===== PROVIDED PASSAGE =====

# Brewery Tutorial
__[Open Brewery](https://www.openbrewerydb.org)__ DB is a free dataset and API with public information on breweries, cideries, brewpubs, and bottleshops. The goal of Open Brewery DB is to maintain an open-source, community-driven dataset and provide a public API. Datasets provided by the project are available in the following formats:
- __[CSV](https://github.com/openbrewerydb/openbrewerydb/blob/master/breweries.csv)__
- __[JSON](https://github.com/openbrewerydb/openbrewerydb/blob/master/breweries.json)__
- __[PostgreSQL SQL](https://github.com/openbrewerydb/openbrewerydb/blob/master/breweries.sql)__

For this tutorial, CSV will be used.

## Import libraries
For transfering data from a CSV file to a TerminusDB database, the Python client of TerminusDB and pandas are required. To import these libraries in the script, add the following lines:

In [None]:
from typing import List
from terminusdb_client import WOQLQuery, WOQLClient
from terminusdb_client.woqlschema.woql_schema import (
    DocumentTemplate,
    WOQLSchema,
    ValueHashKey,
    HashKey,
)

import pandas as pd

## Database management
TerminusDB Server must be installed on your system before running the Python script. Follow the instructions on __[terminusdb-bootstrap](https://github.com/terminusdb/terminusdb-bootstrap)__. terminusdb-server will be running as a Docker container on http://127.0.0.1:6363.

Using the Python client:
- Establish a connection to TerminusDB
- Create a database named *open_brewery*
- Insert schema into database
- Import data from CSV file
- Print data from TerminusDB

In [None]:
if __name__ == "__main__":
    db_id = "open_brewery"
    url = "https://raw.githubusercontent.com/openbrewerydb/openbrewerydb/master/breweries.csv"
    client = WOQLClient("http://127.0.0.1:6363")
    client.connect(key="root", account="admin", user="admin")
    try:
        client.create_database(db_id, accountid="admin", label = "Open Brewery Graph", description = "Create a graph with brewery data")
    except Exception:
        client.set_db(db_id)

===== DATA SECTION =====

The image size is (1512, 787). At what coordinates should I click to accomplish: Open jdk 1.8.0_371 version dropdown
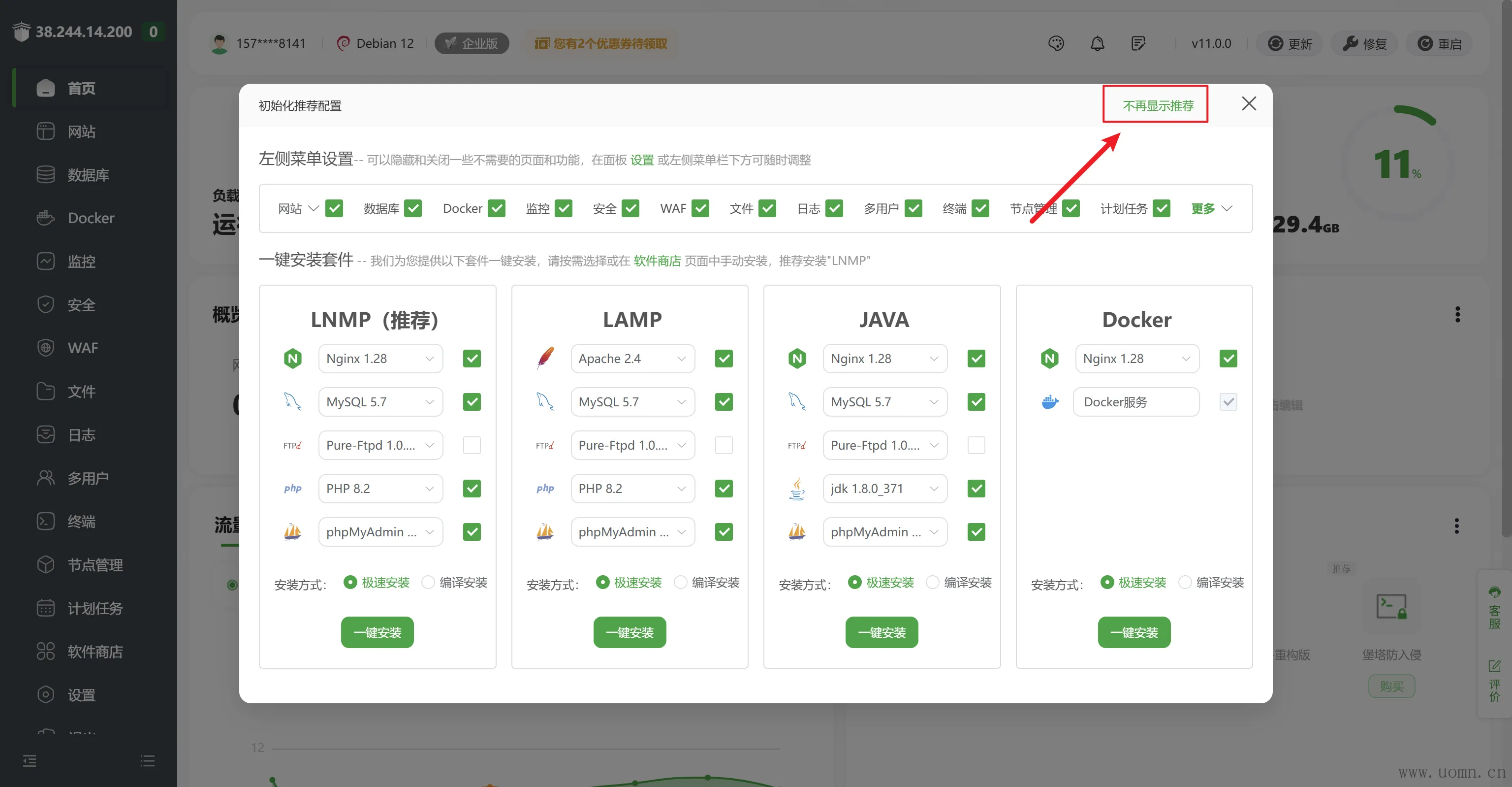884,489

=====
===== DATA SECTION =====

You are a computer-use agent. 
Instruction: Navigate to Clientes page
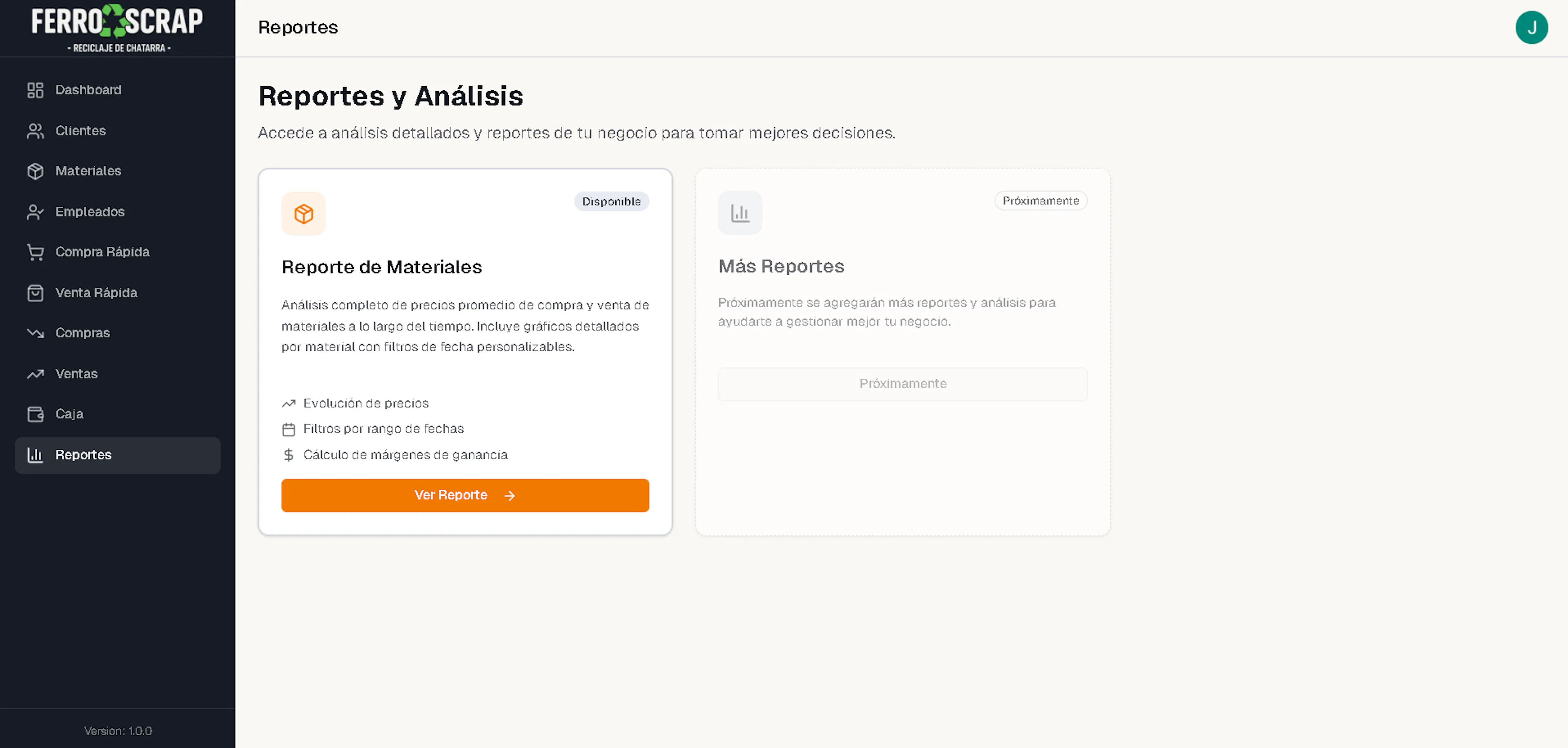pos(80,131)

=====

__WHAT THIS EXERCISE ASKS__.
a) Say whether each statement agrees with the brewery tutorial above, answering yes or no and quoting the deciding words: (i) Moving the CSV data into TerminusDB requires both the TerminusDB Python client and pandas. (ii) The tutorial works with the JSON version of the dataset. (iii) terminusdb-server runs as a Docker container.
b) According to the brewery tutorial, what label does the script give the database it creates?
c) Repeat part of the brewery tutorial word for word, beginning at the words "# Brewery Tutorial" and stopping after "will be used.".

__RESULTS IN ORDER__.
a)
(i) Yes: "the Python client of TerminusDB and pandas are required"
(ii) No: "For this tutorial, CSV will be used."
(iii) Yes: "terminusdb-server will be running as a Docker container on http://127.0.0.1:6363."

b) Open Brewery Graph

c)
# Brewery Tutorial
__[Open Brewery](https://www.openbrewerydb.org)__ DB is a free dataset and API with public information on breweries, cideries, brewpubs, and bottleshops. The goal of Open Brewery DB is to maintain an open-source, community-driven dataset and provide a public API. Datasets provided by the project are available in the following formats:
- __[CSV](https://github.com/openbrewerydb/openbrewerydb/blob/master/breweries.csv)__
- __[JSON](https://github.com/openbrewerydb/openbrewerydb/blob/master/breweries.json)__
- __[PostgreSQL SQL](https://github.com/openbrewerydb/openbrewerydb/blob/master/breweries.sql)__

For this tutorial, CSV will be used.